● **TASK REQUIREMENTS**: Rewrite the stretch from the line containing "You are a GUI" through the line containing "click(200, 1266)", changing "club crest" to "team badge" and leaving everything else untouched. Give only those lines, without the pictures.

───── MATERIAL PROVIDED

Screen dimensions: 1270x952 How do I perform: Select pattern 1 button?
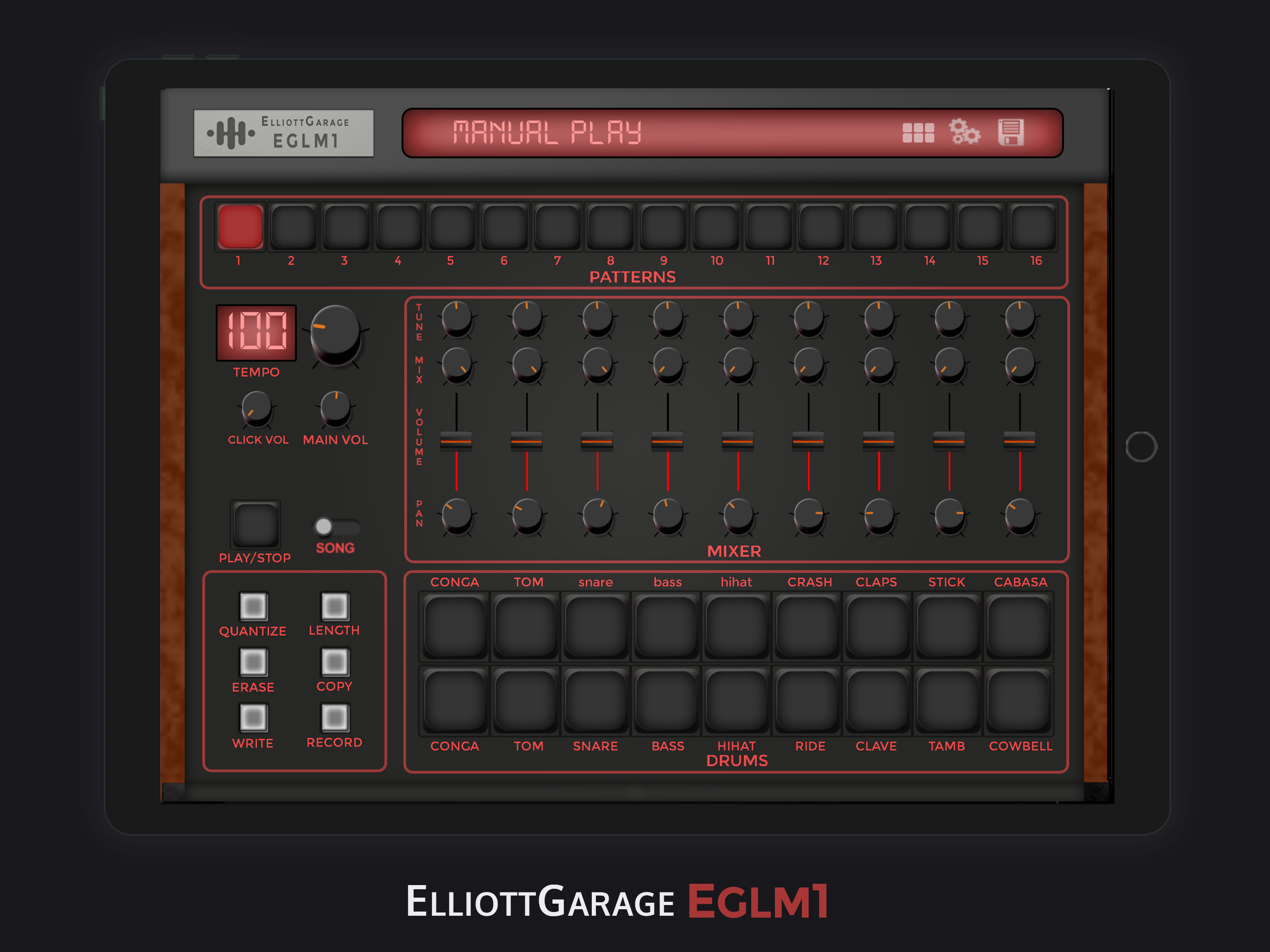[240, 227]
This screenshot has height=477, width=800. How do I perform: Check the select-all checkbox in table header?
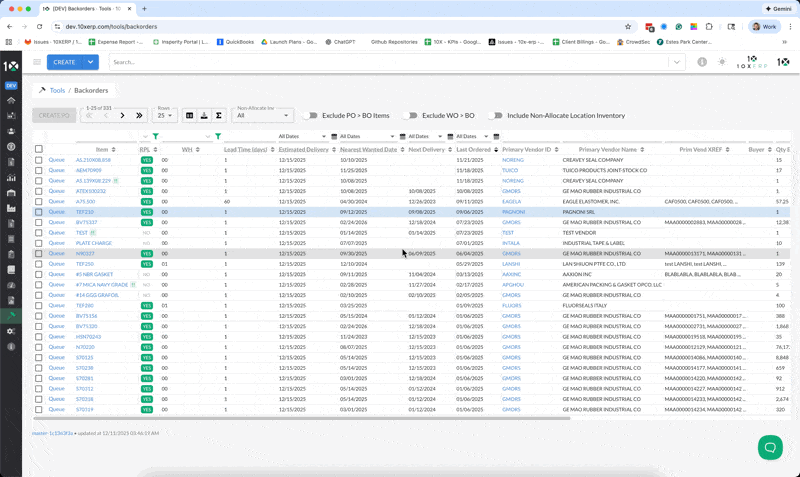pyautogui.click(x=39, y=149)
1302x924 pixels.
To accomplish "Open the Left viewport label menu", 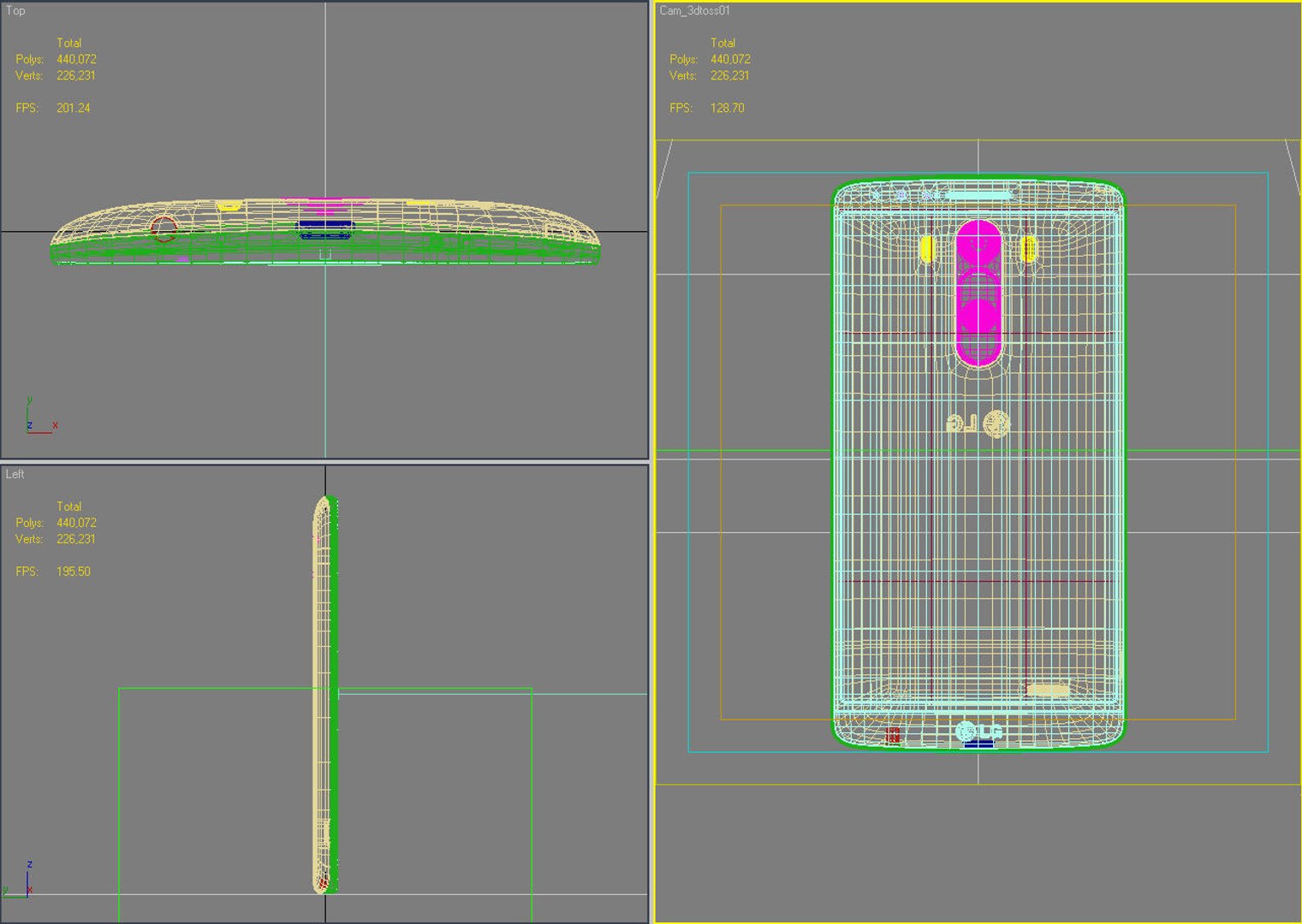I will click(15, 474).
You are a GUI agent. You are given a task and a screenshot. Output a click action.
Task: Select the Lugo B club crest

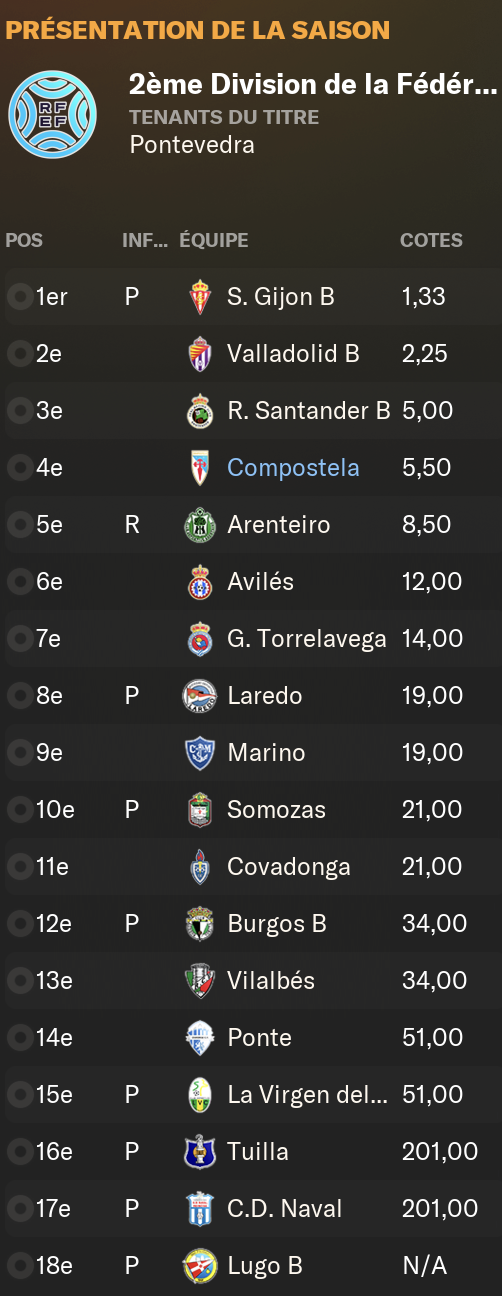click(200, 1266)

──────────
───── MATERIAL PROVIDED

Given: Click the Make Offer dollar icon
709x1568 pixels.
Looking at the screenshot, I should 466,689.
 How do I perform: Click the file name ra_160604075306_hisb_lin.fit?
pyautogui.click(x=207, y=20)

──────────
───── MATERIAL PROVIDED

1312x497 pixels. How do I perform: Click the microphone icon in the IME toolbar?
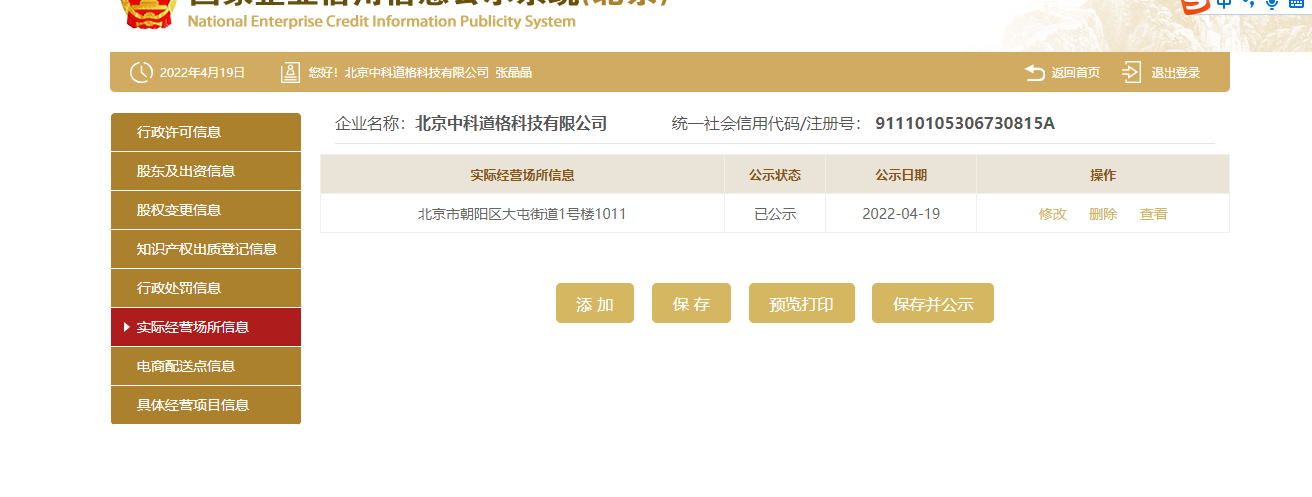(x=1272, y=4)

──────────

● **FULL SOLUTION**:
You are a GUI agent. You are given a task and a screenshot. Output a click action.
Task: Select the Lugo B team badge

click(200, 1266)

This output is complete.